Novelist and journalist Amandeep Sandhu has covered the year-long protest against the Modi government’s farm laws, now being repealed, mostly from his home in Bengaluru.
He felt the “moral responsibility” to keep telling the farmers’ side of the story, which he did with about 250 explainers and posts on Facebook, all in English to overcome the language barrier, 25 articles, and 25 talks with journalists and students, among others.
“When the farmers started marching (towards Delhi) last November and broke the barricades, I felt scared. A lot of Punjabis and Sikhs, including my family, know what it means to be on the other side of the ‘state’. We have suffered the anti-Sikh pogrom in 1984 and I didn’t want to see a repeat. It prompted me to write and inform the rest of the country about the truth,” he said over a call from his cousin’s house in Ropar, Punjab.
He admits he “is on the side of the farmers” but he wrote truthfully at all times, with facts. “The government was trying to hand over the largest private sector, agriculture, to corporates,” he says.
The protesters countered the government’s accusation that they were separatists by “running their own IT cells, newspapers and information centres”, making it a one-of-a-kind protest, says Amandeep.
“Resistance is in the DNA of Punjab,” he explains, referring to its 3,000-year history of invasions. It is this indomitable spirit that saw thousands of protesters camp on the roads through the cold, heat, rains, and the pandemic. “Never was the protest site vacant. People took turns to be there, even during Covid,” he says. Farmers told him they might have to kill themselves in four or five years because of an adverse farming environment, so it was better to stay back and die as martyrs.
As for the food, toilets and power, these fell in place quickly.
“Farmers are magicians. They make food out of earth. They innovate, they survive, that’s what the protests show,” he says.
He camped with them and did not once feel out of place despite his urban lifestyle. The youth sang protest songs while grandparents inspired the protesters with their presence and confidence that “Modi will relent”.
The research Amandeep put into his 2019 book ‘Panjab: Journeys Through Fault Lines’ came in handy.
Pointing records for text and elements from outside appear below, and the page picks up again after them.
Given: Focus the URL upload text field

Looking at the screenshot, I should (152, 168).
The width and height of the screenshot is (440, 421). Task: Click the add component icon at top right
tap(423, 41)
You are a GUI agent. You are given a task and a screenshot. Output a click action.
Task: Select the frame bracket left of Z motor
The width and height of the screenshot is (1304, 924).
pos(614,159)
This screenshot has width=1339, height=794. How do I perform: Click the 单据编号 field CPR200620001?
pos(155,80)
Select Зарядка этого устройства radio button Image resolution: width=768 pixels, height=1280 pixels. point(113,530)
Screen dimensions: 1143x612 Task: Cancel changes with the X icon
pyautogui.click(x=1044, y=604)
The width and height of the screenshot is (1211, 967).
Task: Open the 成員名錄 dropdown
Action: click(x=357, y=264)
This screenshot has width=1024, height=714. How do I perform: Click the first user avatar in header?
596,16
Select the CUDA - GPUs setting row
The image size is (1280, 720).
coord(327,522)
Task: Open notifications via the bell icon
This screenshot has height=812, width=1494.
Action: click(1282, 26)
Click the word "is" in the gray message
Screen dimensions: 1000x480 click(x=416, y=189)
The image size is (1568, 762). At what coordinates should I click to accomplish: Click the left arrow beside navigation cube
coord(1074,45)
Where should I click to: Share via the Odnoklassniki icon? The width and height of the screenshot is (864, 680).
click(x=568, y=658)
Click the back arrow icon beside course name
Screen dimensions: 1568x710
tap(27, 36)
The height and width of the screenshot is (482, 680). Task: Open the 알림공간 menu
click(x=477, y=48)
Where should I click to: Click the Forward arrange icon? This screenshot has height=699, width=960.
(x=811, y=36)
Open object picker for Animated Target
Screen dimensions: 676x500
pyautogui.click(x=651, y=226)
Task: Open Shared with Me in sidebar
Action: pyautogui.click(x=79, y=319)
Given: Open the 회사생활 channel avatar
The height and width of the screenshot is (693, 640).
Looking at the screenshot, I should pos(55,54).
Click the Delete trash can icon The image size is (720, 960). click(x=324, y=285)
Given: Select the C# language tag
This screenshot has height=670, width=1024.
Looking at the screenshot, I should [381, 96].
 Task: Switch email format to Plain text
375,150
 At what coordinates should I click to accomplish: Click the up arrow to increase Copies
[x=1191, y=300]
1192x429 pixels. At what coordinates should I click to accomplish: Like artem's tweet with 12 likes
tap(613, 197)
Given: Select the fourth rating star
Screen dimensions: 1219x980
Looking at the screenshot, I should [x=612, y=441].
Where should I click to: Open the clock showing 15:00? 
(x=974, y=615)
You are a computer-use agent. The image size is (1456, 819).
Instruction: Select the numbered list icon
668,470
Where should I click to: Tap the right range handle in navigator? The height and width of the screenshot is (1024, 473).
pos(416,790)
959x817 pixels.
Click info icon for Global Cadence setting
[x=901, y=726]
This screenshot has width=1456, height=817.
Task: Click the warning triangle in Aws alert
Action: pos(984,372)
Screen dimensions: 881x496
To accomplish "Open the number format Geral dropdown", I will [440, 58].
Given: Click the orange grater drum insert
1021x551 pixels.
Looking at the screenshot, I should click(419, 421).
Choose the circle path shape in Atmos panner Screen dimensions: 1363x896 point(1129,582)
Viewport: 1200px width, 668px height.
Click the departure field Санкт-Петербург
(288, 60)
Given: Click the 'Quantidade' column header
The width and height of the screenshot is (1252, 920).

A question he is often asked is why only farmers in Punjab and Haryana were objecting while protests in states like Karnataka, were scant.
“The rest of the country hasn’t experienced the MSP (minimum support price) regime, so they don’t know what the government has deprived them of. The northern belt has been enjoying MSP on wheat and sugarcane,” he explains. The laws also proposed to eliminate the middlemen, which Amandeep says is not practical: “Yes, there is exploitation in the system but middlemen play an important role.”
Amandeep admits that the government’s U-turn has surprised allies like him, but the victory is hard-earned.
He will continue to engage with the farmers albeit from his “sanctuary” in Bengaluru, 2,000 km away.
“Protest is about bodies (on the ground), narration is about mind. I am narrating why farmers are protesting, which is difficult to do from the protest site as you get consumed in the action,” he signs off.
Why they are still protesting
Now that the government is rolling back the contentious legislation, why are farmers not calling off the protest?
“They want MSP for 23 crops across the country. They are fighting for all farmers across so they don’t stay impoverished,” he says. This will push the government to procure food and distribute it among the poor under the Public Distribution System scheme. “About 25 crore poor are solely dependent on PDS,” he points out.